**READING PASSAGE**:
-- -- --

On Monday, the U.N.’s Intergovernmental Panel on Climate Change, Working Group II, released its latest report assessing the damages of climate change.
In a press conference, the U.N. Secretary-General António Guterres summarized how climate adaptation saves lives. “As climate impacts worsen — and they will — scaling up investments will be essential for survival….Delay means death.” The stark reality is far too little is invested into adapting to climate change.
The report covers a broad swath of information — including the importance of safeguarding biodiversity, which fashion has jumped on the bandwagon to support), planning climate resilient cities and communities, forging inclusive partnerships, strengthening climate policy and funding climate resilient development — that varies by region and sector.
The report builds upon decades of work and trails an August report decrying the need for net-zero emissions. Another report is anticipated in late March or early April.
For the first time ever, the report consecutively outlines the integration of Indigenous leadership as a positive and necessary step toward climate adaptation. Colonialism is also addressed.

-- -- --

(Stored items)

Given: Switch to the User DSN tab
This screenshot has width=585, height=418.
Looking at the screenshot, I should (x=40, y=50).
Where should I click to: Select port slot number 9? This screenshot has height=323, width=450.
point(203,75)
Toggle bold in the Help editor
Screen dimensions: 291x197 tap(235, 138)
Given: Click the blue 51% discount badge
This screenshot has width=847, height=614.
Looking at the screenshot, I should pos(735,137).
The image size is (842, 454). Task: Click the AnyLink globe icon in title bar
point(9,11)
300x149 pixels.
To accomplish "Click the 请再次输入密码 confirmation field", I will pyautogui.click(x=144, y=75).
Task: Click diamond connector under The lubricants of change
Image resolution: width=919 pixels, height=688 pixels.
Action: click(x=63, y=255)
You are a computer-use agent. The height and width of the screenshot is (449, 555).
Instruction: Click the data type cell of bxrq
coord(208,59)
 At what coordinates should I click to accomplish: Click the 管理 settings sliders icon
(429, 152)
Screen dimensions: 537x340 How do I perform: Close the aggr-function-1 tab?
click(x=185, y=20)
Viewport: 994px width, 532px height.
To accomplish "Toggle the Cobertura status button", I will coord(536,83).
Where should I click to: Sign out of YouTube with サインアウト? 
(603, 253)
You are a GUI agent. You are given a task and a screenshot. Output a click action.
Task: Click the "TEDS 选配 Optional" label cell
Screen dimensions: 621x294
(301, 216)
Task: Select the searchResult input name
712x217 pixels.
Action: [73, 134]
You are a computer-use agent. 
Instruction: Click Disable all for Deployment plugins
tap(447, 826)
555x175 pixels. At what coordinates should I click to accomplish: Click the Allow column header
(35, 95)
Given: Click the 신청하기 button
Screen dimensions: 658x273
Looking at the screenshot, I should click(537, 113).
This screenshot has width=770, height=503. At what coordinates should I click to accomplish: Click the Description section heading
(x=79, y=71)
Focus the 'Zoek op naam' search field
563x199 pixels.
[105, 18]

-- -- --

**TASKS**:
(a) In the article on the IPCC climate report, update the part that opens with the words containing "The report builds" and closes with "is also addressed.", replacing "Colonialism" with "Colonial history".
(b) List every area of information that the article on the IPCC climate report says the report covers.

**PER-TASK ANSWERS**:
(a)
The report builds upon decades of work and trails an August report decrying the need for net-zero emissions. Another report is anticipated in late March or early April.
For the first time ever, the report consecutively outlines the integration of Indigenous leadership as a positive and necessary step toward climate adaptation. Colonial history is also addressed.

(b)
- the importance of safeguarding biodiversity
- planning climate resilient cities and communities
- forging inclusive partnerships
- strengthening climate policy
- funding climate resilient development